▶ Provided text:
S-Corp vs. LLC?: Find a (New) Lawyer.
Recently, I saw a blog post from a self-styled business lawyer purporting to compare LLCs and S corporations and help readers evaluate which is right for them. I found that post particularly frustrating because an LLC is a state law entity, and S corporation is a tax status: a business can be both.
When you form a business, you have two choices to make: you have to choose a state law entity and you have to choose a tax status. The world of state law entities is largely, but not entirely, separate from the world of tax status. In reality, these two choices are usually made together–the state law entity you choose will limit (but not necessarily dictate!) your tax options.
Choosing a State Law Entity
There are a variety of factors business owners should consider in making this decision.
Different states allow different types of entities. In Virginia, the usual business forms are Corporations (stock and nonstock), General Partnerships, Limited Partnerships, Limited Liability Partnerships, and Limited Liability Companies. Each type of entity is subject to different state laws. These laws affect how much asset protection the owners will have, what the initial and annual compliance requirements and fees will be, and (to some extent–see below) how the business will be taxed, among other things. There’s no “best” type of entity: the choice of an entity depends on the needs and goals of the owners and the business.
Choosing a Tax Status
Here’s a chart showing how state law entities usually match up with tax status. The solid green lines show the default classification, and the dashed green lines show what the business can theoretically opt into. The chart shows the rules that apply in many–but not all–cases. There are certain types of partnerships that have to be taxed as corporations, for example, and state law classifications do not control tax classifications.

▶ Challenges:
A - Answer each question about the article on LLCs and S corporations.
(i) What two choices does a business owner make when forming a business?
(ii) In the chart, what do the dashed green lines show?
(iii) In Virginia, which two kinds of Corporations are listed?
B - Why did the blog post comparing LLCs and S corporations frustrate the author of the article on LLCs and S corporations?
C - Reproduce word for word the passage of the article on LLCs and S corporations from "Different states allow" up to and including "and the business.".

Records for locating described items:

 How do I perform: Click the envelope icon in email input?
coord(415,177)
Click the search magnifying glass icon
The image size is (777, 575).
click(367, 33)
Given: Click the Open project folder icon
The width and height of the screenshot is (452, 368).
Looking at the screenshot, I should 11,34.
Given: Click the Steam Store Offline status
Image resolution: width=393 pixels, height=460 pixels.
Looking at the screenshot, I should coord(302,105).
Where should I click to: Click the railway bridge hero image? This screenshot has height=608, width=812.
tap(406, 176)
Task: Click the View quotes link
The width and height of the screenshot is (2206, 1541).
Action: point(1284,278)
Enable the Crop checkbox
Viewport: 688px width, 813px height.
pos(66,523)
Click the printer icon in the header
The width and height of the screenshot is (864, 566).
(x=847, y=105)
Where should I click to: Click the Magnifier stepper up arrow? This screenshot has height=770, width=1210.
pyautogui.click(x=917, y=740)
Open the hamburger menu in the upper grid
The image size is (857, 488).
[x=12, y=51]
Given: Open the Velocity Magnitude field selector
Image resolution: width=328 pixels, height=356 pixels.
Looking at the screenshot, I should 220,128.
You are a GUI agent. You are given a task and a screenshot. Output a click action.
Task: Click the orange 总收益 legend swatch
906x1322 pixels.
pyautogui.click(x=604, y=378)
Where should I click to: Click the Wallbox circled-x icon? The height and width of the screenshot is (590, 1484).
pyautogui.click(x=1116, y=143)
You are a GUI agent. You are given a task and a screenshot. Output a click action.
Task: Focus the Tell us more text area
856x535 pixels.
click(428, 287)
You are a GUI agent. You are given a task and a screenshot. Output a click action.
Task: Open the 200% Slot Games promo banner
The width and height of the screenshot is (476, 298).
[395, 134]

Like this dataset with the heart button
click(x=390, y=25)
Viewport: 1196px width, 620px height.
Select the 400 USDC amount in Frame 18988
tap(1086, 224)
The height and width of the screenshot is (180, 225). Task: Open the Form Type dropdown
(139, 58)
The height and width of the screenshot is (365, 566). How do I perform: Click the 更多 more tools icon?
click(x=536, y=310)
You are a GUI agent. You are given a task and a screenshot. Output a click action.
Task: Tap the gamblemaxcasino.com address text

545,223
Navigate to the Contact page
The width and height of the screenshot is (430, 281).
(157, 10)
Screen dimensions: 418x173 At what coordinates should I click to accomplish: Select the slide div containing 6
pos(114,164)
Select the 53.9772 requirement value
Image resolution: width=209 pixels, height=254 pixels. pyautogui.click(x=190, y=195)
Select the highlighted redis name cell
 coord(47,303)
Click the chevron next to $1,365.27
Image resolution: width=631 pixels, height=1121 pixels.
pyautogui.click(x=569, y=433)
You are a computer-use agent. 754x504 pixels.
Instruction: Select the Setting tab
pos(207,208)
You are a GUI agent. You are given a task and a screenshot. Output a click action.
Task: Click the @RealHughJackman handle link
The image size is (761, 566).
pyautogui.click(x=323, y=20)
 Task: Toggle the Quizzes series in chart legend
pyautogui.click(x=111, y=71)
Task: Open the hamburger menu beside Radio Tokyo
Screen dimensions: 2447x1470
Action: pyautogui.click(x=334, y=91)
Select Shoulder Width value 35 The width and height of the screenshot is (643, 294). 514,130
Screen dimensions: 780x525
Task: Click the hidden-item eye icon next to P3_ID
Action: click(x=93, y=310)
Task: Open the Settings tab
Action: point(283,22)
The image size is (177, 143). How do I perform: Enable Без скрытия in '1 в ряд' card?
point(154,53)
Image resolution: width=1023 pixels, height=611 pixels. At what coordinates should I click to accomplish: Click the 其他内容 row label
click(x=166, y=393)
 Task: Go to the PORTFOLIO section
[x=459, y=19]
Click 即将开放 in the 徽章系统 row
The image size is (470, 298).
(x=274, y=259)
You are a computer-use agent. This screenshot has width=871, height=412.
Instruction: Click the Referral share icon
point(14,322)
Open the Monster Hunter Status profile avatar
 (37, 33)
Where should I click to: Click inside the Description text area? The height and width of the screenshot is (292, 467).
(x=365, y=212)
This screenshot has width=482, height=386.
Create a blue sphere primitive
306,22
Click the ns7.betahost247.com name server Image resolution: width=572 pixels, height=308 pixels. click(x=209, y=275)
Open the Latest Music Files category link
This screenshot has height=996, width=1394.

▶ Solutions per task:
A -
(i) A state law entity and a tax status.
(ii) What the business can theoretically opt into.
(iii) Stock and nonstock.

B - An LLC is a state law entity, while an S corporation is a tax status. A business can be both, so the two are not alternatives to be weighed against each other.

C -
Different states allow different types of entities. In Virginia, the usual business forms are Corporations (stock and nonstock), General Partnerships, Limited Partnerships, Limited Liability Partnerships, and Limited Liability Companies. Each type of entity is subject to different state laws. These laws affect how much asset protection the owners will have, what the initial and annual compliance requirements and fees will be, and (to some extent–see below) how the business will be taxed, among other things. There’s no “best” type of entity: the choice of an entity depends on the needs and goals of the owners and the business.